Supreme Court of Canada
Mortgage Corporation of Nova Scotia v. Law Union & Rock Ins. Co. Ltd.,  S.C.R. 74
The Mortgage Corporation of Nova Scotia v. Law Union & Rock Insurance Co. Ltd.
1936: October 26, 27.
Present: Duff C.J. and Rinfret, Crocket, Davis and Kerwin JJ.
ON APPEAL FROM THE SUPREME COURT OF NOVA SCOTIA IN BANCO
Fire insurance—Cause of loss—Statutory condition—Explosions—Nature of explosions—Whether fire preceded explosion or explosion preceded fire—Amount of damage recoverable under policy.
APPEAL by the Mortgage Corporation of Nova Scotia (one of the plaintiffs) from the judgment of the Supreme Court of Nova Scotia in banco.
The action was brought to recover payment from the defendant (the present respondent) under certain fire insurance policies on a certain building. The present appellant was mortgagee of the building and of the land on which it stood, and loss under the policies was made payable to it as its interest might appear.
Statutory condition 6 provided that:
The insurer will make good loss or damage caused by lightning or by the explosion of coal or natural gas in a building not forming part of gasworks, whether fire ensues therefrom or not; and loss or damage by fire caused by any other explosion; * * *
An explosion or explosions had occurred on the occasion of the fire. As between the present appellant and the defendant the main questions in dispute had to do with facts concerning the cause or causes of the destruction of the building and the amount recoverable under the policies, having regard to those facts and the statutory condition above quoted.
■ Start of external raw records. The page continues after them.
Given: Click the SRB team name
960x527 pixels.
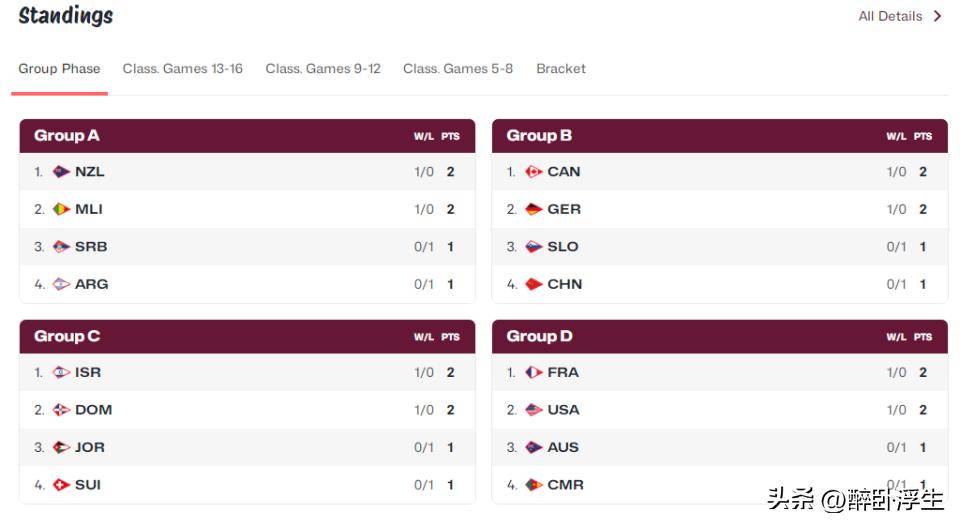Looking at the screenshot, I should click(x=91, y=247).
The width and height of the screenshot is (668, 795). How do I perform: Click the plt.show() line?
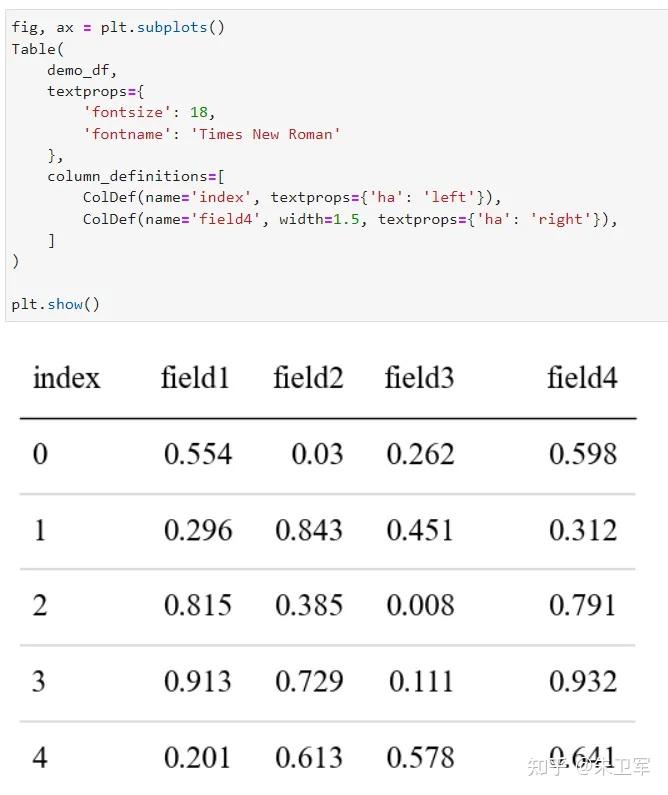(55, 304)
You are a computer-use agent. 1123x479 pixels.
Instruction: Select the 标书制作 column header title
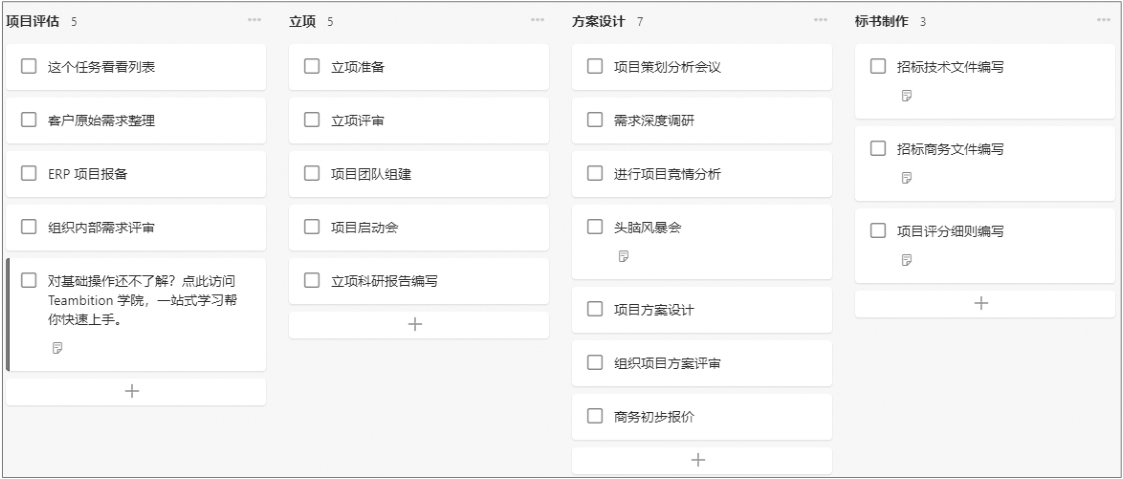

The trial judge, Graham J., after discussing the evidence, stated as follows:
I cannot find affirmatively that the explosions were coal gas explosions; I find the cause of the explosions not proven. So far, however, as this conclusion is concerned I have no advantage from having heard and seen the witnesses. I think that a fire which preceded and caused the first explosion or a fire caused by the first explosion, which was a minor one, and therefore did little or no damage probably caused the second explosion, which followed the first after the lapse of an appreciable time—a second or two—and which wrecked the building. That being the situation, the damage (both that caused by fire or by the second explosion) resulted from a fire ignited before, or by, the first explosion, which fire during its continuance (in the second event though brief, it was for an appreciable time) caused the second explosion * * *
and he held that, therefore, the present appellant was entitled to judgment for its full claim. (He dismissed the claim of the other plaintiffs with regard to the loss of the building, on a finding as to a certain statement in the proof of loss; an appeal from his decision on this question was dismissed by the Court in banco; and no appeal was brought thereon to this Court).
The defendant’s appeal from the said judgment of Graham J. in favour of the present appellant was allowed by the Court in banco, which rescinded and set aside the said judgment and held that the present appellant was only entitled to recover from the defendant the damage or loss caused by fire after the collapse of the building, and directed a reference as to the amount of such damage or loss by fire. The reasons of the Court in banco were delivered by Chisholm C.J., who, after referring to the trial judge’s findings, stated that the question of fact which was important was “whether the fire preceded the explosion or the explosion the fire,” and, after discussing the evidence, held that it was not “sufficiently persuasive to shew that a fire preceded the explosion”; and that “the plaintiffs have failed to prove their whole case”; and that what was recoverable was the damage caused after the collapse; to fix which damage there should be a reference.
On the appeal of the Mortgage Corporation of Nova Scotia to the Supreme Court of Canada, after hearing the argument of counsel for the appellant, the Court (on the following day), without calling on counsel for the respondent, gave judgment orally, dismissing the appeal with costs. The Chief Justice stated that the members of the Court had had an opportunity of considering over-night the very able and comprehensive argument of counsel for the appellant, and, after very carefully examining the evidence, they had come to the conclusion that there was no ground upon which the Court could properly reverse the judgment of the Supreme Court of Nova Scotia in banco.
Appeal dismissed with costs.
George E. Harris for the appellant.
L. A. Lovett K.C. for the respondent.